GOAL OF THE EXERCISE
Copy out the lines of the records below, and only those lines, from the one with "Task: Click the Outgrid logo icon" through the one with "Create e-mail (전자 메일 만들기) for data collection", exactly as they appear.

DATA EXTRACTS

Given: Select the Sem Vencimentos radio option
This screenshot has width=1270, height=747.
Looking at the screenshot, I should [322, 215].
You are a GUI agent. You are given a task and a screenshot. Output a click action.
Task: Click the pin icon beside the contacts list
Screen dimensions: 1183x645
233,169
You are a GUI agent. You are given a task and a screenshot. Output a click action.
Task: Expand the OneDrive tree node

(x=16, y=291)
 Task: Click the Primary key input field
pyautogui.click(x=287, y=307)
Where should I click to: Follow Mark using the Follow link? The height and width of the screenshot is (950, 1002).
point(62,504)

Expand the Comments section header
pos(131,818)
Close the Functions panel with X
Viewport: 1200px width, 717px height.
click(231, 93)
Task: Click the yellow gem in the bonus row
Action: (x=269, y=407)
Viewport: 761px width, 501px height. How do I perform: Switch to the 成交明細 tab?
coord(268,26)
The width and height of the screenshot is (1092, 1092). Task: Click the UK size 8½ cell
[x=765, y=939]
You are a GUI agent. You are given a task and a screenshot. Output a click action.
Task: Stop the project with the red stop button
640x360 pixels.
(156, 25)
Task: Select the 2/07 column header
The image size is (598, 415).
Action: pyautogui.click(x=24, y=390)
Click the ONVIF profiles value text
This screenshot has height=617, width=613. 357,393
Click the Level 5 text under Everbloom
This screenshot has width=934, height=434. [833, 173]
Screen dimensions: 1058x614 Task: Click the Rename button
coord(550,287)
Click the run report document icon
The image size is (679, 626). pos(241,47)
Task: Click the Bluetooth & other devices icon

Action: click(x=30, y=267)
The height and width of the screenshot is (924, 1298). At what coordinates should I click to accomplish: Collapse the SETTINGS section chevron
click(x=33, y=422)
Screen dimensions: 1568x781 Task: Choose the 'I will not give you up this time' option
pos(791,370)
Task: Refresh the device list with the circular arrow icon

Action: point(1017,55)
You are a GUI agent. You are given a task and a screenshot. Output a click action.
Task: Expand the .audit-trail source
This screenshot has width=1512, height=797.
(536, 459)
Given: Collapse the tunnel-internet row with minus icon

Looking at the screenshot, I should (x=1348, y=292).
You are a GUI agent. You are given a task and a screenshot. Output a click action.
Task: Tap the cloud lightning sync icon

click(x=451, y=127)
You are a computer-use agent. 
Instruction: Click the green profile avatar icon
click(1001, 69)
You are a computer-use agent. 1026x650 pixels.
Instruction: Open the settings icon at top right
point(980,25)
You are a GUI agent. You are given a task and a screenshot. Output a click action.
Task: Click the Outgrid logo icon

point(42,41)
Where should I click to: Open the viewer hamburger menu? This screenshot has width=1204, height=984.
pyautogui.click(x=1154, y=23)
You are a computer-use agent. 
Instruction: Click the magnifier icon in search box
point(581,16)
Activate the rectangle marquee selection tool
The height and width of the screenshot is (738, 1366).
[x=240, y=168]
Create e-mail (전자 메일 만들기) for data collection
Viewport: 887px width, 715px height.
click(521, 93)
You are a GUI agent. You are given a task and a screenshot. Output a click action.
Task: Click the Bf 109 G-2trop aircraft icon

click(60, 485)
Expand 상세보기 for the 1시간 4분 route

OUTPUT OF THE TASK
Task: Click the Outgrid logo icon

point(42,41)
Where should I click to: Open the viewer hamburger menu? This screenshot has width=1204, height=984.
pyautogui.click(x=1154, y=23)
You are a computer-use agent. 
Instruction: Click the magnifier icon in search box
point(581,16)
Activate the rectangle marquee selection tool
The height and width of the screenshot is (738, 1366).
[x=240, y=168]
Create e-mail (전자 메일 만들기) for data collection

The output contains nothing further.